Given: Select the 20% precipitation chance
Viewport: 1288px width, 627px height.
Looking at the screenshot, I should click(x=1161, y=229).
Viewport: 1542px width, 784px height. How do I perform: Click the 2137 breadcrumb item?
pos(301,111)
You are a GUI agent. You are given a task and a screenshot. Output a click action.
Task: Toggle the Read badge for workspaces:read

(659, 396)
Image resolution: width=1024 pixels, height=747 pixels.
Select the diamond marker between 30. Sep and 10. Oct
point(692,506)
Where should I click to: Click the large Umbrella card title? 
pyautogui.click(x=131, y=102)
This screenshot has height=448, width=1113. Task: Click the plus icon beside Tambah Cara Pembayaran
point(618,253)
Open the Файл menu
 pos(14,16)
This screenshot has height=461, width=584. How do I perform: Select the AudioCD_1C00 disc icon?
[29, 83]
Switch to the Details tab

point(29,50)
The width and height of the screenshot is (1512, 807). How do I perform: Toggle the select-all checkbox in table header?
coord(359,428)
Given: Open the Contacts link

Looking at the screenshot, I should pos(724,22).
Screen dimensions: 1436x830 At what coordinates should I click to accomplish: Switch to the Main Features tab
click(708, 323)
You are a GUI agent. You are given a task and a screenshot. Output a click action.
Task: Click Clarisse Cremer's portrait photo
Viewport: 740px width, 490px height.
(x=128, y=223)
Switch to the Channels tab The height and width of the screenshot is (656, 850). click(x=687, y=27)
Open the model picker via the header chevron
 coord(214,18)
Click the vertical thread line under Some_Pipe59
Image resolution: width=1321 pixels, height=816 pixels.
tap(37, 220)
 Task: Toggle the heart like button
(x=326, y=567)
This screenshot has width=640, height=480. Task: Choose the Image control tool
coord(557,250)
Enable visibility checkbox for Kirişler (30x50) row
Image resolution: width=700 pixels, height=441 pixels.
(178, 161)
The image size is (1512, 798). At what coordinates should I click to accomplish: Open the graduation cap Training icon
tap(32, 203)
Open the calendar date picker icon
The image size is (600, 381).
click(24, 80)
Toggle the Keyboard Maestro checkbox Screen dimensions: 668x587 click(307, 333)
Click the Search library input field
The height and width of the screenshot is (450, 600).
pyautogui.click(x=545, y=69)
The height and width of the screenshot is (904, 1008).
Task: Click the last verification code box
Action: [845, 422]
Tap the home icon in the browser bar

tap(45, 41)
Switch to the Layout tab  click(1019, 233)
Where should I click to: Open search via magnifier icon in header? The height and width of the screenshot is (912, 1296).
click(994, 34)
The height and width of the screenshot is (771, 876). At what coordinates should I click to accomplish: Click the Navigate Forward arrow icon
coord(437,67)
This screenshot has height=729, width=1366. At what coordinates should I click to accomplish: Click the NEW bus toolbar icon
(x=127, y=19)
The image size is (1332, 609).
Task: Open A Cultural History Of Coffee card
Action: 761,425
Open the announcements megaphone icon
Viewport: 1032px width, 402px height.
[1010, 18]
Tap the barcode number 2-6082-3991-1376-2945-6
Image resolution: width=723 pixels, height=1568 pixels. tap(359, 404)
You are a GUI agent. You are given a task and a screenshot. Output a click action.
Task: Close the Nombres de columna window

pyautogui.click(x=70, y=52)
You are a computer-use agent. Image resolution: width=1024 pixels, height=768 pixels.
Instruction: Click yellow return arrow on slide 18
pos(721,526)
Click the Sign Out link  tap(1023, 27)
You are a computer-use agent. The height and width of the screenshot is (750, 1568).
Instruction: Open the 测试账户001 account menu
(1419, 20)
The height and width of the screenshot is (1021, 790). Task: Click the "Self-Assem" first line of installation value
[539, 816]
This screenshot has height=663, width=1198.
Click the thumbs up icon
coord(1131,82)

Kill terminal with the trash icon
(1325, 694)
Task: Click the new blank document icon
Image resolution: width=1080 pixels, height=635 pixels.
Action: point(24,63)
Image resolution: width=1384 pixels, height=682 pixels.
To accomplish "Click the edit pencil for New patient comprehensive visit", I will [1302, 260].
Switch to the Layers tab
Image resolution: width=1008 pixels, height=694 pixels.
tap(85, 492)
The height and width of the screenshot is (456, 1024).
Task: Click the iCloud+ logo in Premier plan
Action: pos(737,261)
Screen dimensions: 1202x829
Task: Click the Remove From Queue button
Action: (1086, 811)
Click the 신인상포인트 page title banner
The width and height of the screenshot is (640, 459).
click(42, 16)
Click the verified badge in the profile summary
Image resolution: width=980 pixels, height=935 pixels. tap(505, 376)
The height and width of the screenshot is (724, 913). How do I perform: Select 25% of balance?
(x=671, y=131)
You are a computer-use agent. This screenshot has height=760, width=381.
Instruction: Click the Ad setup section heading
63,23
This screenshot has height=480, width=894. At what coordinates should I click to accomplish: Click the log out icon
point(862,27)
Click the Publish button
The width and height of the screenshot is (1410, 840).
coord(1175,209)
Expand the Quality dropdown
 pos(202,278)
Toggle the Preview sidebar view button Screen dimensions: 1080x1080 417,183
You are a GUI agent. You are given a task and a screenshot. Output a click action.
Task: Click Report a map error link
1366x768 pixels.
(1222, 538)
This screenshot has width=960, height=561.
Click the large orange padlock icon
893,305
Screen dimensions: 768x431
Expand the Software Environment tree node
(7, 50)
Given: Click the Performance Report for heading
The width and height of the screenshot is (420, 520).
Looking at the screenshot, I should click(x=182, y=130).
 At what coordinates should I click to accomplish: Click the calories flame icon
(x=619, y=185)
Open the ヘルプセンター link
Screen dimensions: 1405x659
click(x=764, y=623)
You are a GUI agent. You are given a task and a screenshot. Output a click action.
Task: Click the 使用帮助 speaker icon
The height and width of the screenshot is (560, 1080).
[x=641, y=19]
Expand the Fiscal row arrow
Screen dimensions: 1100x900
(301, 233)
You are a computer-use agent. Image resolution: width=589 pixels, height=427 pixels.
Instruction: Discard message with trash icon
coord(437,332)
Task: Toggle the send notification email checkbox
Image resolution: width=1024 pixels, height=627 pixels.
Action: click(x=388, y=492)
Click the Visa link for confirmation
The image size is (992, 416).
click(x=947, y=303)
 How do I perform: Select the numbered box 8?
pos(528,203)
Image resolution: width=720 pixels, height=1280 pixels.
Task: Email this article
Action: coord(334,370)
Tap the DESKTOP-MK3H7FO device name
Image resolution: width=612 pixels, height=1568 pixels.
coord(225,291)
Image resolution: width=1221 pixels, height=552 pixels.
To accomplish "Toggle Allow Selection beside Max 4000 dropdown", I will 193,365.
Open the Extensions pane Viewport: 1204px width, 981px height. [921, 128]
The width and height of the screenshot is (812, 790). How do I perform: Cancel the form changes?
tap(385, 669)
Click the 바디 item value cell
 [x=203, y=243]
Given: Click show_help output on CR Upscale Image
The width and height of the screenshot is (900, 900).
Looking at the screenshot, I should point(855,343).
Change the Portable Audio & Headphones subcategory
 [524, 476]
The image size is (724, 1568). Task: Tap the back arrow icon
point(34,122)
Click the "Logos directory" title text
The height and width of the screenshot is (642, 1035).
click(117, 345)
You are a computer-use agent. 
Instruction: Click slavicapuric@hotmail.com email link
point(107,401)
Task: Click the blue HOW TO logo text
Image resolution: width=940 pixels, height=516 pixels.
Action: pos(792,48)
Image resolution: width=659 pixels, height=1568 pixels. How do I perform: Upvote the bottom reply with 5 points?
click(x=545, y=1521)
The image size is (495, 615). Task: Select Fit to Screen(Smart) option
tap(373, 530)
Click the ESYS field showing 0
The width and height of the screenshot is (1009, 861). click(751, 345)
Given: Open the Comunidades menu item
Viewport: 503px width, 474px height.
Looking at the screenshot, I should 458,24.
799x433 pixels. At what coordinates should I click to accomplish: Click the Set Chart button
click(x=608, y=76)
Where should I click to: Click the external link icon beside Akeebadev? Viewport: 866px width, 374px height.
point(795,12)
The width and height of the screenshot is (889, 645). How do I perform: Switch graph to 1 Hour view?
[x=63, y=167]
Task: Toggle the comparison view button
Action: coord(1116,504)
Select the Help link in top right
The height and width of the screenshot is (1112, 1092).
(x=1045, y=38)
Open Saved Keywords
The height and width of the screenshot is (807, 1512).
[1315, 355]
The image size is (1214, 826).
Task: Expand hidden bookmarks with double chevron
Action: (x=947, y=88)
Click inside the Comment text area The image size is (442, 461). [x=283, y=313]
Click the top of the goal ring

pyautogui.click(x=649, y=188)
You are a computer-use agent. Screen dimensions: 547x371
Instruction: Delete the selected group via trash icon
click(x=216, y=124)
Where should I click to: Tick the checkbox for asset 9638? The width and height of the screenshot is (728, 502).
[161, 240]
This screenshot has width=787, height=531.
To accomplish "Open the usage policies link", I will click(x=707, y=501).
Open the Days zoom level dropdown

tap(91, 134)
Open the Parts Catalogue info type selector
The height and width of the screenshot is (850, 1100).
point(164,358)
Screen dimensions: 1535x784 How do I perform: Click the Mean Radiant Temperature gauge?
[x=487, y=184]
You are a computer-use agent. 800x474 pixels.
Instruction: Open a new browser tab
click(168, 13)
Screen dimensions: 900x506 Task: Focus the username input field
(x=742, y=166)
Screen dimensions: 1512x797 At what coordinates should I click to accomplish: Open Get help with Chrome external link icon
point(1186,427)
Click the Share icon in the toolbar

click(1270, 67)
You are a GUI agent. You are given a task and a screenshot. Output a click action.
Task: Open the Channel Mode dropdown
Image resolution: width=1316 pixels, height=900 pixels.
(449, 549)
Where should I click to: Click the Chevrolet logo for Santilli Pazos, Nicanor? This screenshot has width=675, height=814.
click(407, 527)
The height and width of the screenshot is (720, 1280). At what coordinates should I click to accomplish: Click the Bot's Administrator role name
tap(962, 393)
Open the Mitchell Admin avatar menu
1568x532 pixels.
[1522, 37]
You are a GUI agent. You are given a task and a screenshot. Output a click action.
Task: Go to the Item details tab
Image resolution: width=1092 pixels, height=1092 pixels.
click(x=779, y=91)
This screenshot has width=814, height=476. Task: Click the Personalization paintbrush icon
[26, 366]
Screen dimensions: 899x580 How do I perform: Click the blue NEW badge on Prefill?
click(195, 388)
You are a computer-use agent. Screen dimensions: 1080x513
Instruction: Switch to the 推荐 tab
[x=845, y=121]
········
◆ **TASK TO COMPLETE**
Which lines of the listing contain the string "computer"? Copy every one of them.

◆ **ANSWER SPACE**
You are a computer-use agent. Image resolution: width=1024 pixels, height=768 pixels.
You are a computer-use agent. The height and width of the screenshot is (750, 1568).
You are a computer-use agent. This screenshot has height=760, width=381.
You are a computer-use agent. Image resolution: width=589 pixels, height=427 pixels.
You are a computer-use agent. 
You are a computer-use agent. Screen dimensions: 547x371
You are a computer-use agent. 800x474 pixels.
You are a computer-use agent. Screen dimensions: 1080x513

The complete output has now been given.